Deformable Attention Mechanism

Deformable DETR: Deformable Transformers for End-to-End Object Detection


DETR left an excellent foundation for researchers to build upon.

In DETR, the authors used only the basic Transformer architecture for the simplest form of object detection, without employing any advanced tricks. They simply fed images into the model, and out came the object locations and categories.

What a brilliant paper!

This leaves ample room for researchers to improve the model, allowing for countless future publications based on this foundation.

Problem Definition

Compared to existing object detectors, DETR is remarkably slow.

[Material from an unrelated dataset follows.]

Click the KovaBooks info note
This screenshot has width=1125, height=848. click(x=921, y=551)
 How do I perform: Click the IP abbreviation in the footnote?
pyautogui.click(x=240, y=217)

Although it runs at half the speed of the popular Faster-RCNN during inference, this doesn’t seem like a big issue.

But the training convergence time is 20 times slower!

What used to take just a day to train now takes 20 days. This is a significant problem—time is precious, and no one wants to wait for weeks to get a model to converge.

Clearly, this issue needs to be addressed.

Solution

The authors believe the issue lies in the attention mechanism of the Transformer. In the Transformer, every pixel attends to every other pixel, which wastes most of the computational power on irrelevant regions.

Thus, instead of using the original Transformer attention mechanism, they borrowed the idea of deformable convolutions and created a "deformable attention mechanism."

tip

At the time of this research, Vision Transformers (ViT) hadn’t been published yet, so the operations were based on individual pixels rather than image patches.

Deformable Attention

deformable attention

In the feature map, for each query element, the authors select a reference point and compute attention only around a few important sampling points near that reference. This differs from the traditional Transformer, which calculates attention over all points in the spatial domain.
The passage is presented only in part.